▸ **REQUEST**: Please count the lines below that contain the string "width", matching case exactly, and give only the number.
------ STORED RECORDS ------
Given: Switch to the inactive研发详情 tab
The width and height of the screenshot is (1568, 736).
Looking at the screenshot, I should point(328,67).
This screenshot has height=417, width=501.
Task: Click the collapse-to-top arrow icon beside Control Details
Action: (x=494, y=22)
------
▸ **THE RESULT**: 2